◆ To do: Rewrite the items starting at the line that contains "Image resolution: width=740" and ending at the line that contains "will click(x=911, y=20).", substituting "meter" for "progress bar" and leaving everything else unchanged.

==============================

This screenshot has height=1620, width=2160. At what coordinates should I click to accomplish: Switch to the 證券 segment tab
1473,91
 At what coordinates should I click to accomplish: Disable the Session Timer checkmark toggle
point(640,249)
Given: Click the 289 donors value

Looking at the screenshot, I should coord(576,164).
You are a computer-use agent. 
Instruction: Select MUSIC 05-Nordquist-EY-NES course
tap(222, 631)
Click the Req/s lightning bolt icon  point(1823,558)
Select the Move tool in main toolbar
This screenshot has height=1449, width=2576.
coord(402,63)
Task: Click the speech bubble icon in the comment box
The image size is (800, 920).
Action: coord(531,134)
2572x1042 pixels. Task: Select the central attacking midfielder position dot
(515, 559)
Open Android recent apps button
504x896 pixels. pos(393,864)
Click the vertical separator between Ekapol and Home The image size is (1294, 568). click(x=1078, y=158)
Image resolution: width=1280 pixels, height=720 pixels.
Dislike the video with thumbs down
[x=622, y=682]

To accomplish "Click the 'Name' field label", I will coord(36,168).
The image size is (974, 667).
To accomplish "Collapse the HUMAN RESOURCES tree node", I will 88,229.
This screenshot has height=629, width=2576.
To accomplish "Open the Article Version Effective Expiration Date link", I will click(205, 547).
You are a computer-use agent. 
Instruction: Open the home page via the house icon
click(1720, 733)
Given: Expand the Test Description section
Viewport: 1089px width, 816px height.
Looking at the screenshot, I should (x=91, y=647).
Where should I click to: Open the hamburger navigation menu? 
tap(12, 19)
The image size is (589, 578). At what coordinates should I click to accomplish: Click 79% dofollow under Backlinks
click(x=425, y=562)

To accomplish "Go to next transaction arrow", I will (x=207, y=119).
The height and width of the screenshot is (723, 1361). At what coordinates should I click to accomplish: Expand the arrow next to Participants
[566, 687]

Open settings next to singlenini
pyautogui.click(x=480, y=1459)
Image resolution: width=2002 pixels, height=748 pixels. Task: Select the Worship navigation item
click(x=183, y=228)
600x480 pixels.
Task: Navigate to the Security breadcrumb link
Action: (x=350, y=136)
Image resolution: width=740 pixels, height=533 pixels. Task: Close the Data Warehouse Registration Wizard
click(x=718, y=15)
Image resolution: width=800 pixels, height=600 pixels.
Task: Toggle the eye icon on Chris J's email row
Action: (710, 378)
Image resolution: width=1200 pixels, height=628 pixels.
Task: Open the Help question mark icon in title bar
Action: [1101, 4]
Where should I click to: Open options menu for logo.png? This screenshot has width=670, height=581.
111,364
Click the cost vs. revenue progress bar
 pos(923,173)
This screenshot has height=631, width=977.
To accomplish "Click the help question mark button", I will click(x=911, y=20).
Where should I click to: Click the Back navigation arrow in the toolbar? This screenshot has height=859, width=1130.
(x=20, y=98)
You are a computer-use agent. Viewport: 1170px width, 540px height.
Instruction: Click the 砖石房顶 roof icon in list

==============================

◆ The reply:
Image resolution: width=740 pixels, height=533 pixels. Task: Close the Data Warehouse Registration Wizard
click(x=718, y=15)
Image resolution: width=800 pixels, height=600 pixels.
Task: Toggle the eye icon on Chris J's email row
Action: (710, 378)
Image resolution: width=1200 pixels, height=628 pixels.
Task: Open the Help question mark icon in title bar
Action: [1101, 4]
Where should I click to: Open options menu for logo.png? This screenshot has width=670, height=581.
111,364
Click the cost vs. revenue meter
 pos(923,173)
This screenshot has height=631, width=977.
To accomplish "Click the help question mark button", I will click(x=911, y=20).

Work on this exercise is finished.